返金されない。 あくまで“契約延長の対価”であり、敷金のように返還義務はない。

Q. 契約書に書いていない更新料を請求された

→ 明記がなければ無効になる可能性もある。契約時の書面を見返し、管理会社に確認を。


トラブルを防ぐためにやるべきこと

  1. 契約書を保管し、更新前に再確認する

  2. 更新の案内が届いたら内容を精査し、不明点を質問する

  3. 更新料の支払いが不要な物件を探す場合は、初期家賃とのバランスも見る

  4. 更新せず退去する場合は、期限内に正しく解約手続きを行う


更新料は「家賃の一部」か「不要な出費」かを見極める

契約更新は、安心してその住まいに住み続けるための手続きであり、更新料はその“使用料”という意味を持つ。
ただし、すべての物件で必ず必要なわけではなく、物件ごとの条件を正しく把握しておくことが重要である。
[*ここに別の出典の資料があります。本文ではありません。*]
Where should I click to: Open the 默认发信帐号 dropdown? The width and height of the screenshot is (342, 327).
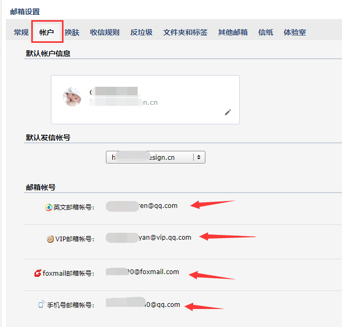(156, 157)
更新料がかかる物件でも、家賃・立地・住環境などを総合的に見てコストパフォーマンスが高ければ問題はない。
一方で、「更新のたびに大きな出費が負担に感じる」なら、更新料なしの物件を選ぶことも選択肢のひとつだ。

住まい選びは、「契約時」だけでなく「継続時」のコストにも目を向けてこそ、本当に納得できる選択になる。